Is there a traitor or Russian spy in the White House?
If that question had been asked in the mid-20th Century, the job of answering it would have fallen to James Jesus Angleton, head of counterintelligence for the CIA and one of the most powerful men in America.
On Friday, June 15 at 6 p.m., Jefferson Morley will discuss his new book, THE GHOST: The Secret Life of CIA Spymaster James Jesus Angleton, at the Bookplate, 112 S. Cross St., Chestertown.
The copy on the book’s dust jacket tells it well. “CIA spymaster James Jesus Angleton was one of the most powerful unelected officials in the United States government in the mid-twentieth century. …From World War II to the Cold War, Angleton operated beyond the view of the public, Congress, and even the president. He unwittingly shared intelligence secrets with Soviet spy Kim Philby, member of the notorious Cambridge spy ring. He launched mass surveillance by opening the mail of hundreds of thousands of Americans. He abetted a scheme to aid Israel’s own nuclear efforts, disregarding U.S. security. He committed perjury and obstructed the FK assassination investigation. He oversaw a massive spying operation on the antiwar and black nationalist movements, and he initiated an obsessive search for Communist moles that nearly destroyed the Agency.
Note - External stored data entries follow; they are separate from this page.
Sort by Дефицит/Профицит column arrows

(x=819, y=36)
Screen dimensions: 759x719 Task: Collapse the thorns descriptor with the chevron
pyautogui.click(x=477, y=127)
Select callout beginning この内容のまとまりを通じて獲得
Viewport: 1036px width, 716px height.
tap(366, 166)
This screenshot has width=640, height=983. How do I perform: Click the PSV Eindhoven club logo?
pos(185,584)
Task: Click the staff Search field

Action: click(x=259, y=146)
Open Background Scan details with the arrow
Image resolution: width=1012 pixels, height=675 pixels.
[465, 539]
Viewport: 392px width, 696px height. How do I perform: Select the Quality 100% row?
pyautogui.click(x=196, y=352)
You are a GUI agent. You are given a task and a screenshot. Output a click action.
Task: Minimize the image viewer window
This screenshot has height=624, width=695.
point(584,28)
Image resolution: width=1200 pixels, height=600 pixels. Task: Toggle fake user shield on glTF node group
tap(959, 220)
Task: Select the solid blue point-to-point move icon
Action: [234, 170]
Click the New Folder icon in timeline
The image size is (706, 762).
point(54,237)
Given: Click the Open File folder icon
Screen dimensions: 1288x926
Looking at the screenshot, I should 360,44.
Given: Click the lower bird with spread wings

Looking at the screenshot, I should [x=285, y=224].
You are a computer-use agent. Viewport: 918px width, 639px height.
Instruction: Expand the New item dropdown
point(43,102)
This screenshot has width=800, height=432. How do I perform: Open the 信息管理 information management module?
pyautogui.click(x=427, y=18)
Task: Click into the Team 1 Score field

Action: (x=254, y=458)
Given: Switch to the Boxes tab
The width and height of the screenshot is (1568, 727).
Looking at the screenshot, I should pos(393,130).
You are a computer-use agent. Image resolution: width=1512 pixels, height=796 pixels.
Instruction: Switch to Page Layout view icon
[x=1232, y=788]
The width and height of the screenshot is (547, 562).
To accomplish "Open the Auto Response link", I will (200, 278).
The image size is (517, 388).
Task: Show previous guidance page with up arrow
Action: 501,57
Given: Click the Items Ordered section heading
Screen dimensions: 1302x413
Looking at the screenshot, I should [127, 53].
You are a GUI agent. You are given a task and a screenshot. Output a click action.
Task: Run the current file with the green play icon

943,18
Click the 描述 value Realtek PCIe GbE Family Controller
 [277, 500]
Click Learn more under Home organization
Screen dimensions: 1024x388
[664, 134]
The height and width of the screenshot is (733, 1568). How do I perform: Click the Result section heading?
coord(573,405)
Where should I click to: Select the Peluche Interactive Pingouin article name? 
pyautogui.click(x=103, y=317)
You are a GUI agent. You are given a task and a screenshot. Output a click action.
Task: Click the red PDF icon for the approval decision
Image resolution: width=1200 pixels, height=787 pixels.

…from his friendship with the poet Ezra Pound through the gay milieu of mid-century Washington to the … Watergate scandal … the agency’s MKULTRA mind-control experiments. [Angleton acquired] a mythic stature within the CIA that continues to this day.”
The author, Jefferson Morley, has been a reporter for more than 30 years, including 15 with the Washington Post. He is a specialist in intelligence, military and political matters. He also writes for Salon and The Intercept.